OP's second claim. If $R$ is any integral domain, then $N_R$ is multiplicatively closed and saturated.

From this, we infer

Corollary 1. If $R$ is an atomic domain with at least two non-associated irreducible elements, then $N_R = R^{\times}.$

Proof. As $R$ has at least two non-associated irreducible elements, $N_R$ cannot contain any irreducible element. Since $N_R$ is saturated and $R$ is atomic, $N_R$ cannot contain any non-unit element.

In particular, we have $S_R = R^{\times}$ for any regular local domain $R$ which is not a principal ideal domain. We also obtain

Remark. If $R$ is a principal ideal domain with more than one prime, then $R^{\times} = N_R \subsetneq S_R = R \setminus \{ 0 \}$.

We obtain an alternative for Noetherian local domains $R$ with Krull dimension $1$: either $R$ is a principal ideal domain and obviously $S_R = R \setminus \{ 0 \}$, or $R$ isn't and $S_R = R^{\times}$. This follows from

Corollary 2. Assume that $R$ is an atomic domain such that $S_R = N_R$, e.g, $R$ is a Noetherian local domain. Then either $R$ is a discrete valuation ring (DVR) and $S_R = R \setminus \{0\}$ or $S_R = R^{\times}$.

Proof. Assume that $S_R$ contains a non-unit element.
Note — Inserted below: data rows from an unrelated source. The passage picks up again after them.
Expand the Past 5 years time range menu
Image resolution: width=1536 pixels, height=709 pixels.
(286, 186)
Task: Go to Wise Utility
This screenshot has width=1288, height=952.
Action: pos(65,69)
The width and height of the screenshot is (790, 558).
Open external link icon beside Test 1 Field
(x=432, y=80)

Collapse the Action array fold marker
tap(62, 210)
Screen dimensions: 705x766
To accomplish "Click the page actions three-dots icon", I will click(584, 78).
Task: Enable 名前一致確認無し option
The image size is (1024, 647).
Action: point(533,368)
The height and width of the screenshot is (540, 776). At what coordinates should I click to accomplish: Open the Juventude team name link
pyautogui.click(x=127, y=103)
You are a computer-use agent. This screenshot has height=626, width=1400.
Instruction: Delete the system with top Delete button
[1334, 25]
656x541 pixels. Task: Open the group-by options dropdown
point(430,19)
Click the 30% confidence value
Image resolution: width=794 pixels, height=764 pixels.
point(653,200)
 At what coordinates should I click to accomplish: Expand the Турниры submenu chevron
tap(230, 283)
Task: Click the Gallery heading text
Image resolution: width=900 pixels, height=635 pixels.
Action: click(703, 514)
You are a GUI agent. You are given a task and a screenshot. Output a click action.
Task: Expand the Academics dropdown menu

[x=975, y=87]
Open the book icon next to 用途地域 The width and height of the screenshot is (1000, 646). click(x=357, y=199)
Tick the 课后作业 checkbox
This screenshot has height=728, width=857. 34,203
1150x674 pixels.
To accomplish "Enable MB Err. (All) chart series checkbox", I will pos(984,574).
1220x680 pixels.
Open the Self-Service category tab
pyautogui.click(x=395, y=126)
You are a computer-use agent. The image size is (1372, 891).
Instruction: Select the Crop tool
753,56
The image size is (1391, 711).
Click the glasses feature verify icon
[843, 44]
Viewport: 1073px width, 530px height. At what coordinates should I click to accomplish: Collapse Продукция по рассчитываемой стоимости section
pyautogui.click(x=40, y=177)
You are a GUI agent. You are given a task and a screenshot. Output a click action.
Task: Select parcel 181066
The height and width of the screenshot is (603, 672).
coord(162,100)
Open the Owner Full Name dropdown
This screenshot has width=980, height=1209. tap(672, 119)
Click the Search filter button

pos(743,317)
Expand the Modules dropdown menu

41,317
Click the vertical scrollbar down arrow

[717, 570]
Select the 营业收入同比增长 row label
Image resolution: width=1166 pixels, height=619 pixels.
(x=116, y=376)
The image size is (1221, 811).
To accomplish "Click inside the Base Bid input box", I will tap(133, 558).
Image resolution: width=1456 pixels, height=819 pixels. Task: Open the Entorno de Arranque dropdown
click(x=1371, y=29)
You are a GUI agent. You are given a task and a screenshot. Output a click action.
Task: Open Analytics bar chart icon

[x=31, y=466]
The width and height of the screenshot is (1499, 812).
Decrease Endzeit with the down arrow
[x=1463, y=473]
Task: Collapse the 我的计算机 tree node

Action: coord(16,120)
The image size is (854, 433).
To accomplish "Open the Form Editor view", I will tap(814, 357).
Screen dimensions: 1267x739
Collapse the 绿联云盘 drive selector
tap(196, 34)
As $R$ is atomic and $S_R$ is saturated, the set $S_R$ contains an irreducible element $p$. Since $p \in N_R$, the element $p$ divides any non-unit of $R$. Therefore $Rp$ is the unique maximal ideal of $R$. Since an irreducible element of $R$ lies necessarily in $Rp$, $p$ is the unique irreducible element of $R$, up to multiplication by a unit. Since $R$ is atomic $R$, we deduce that $R$ is a DVR.


[1] S. H. Weintraub, "Values of polynomials over integral domains", 2014.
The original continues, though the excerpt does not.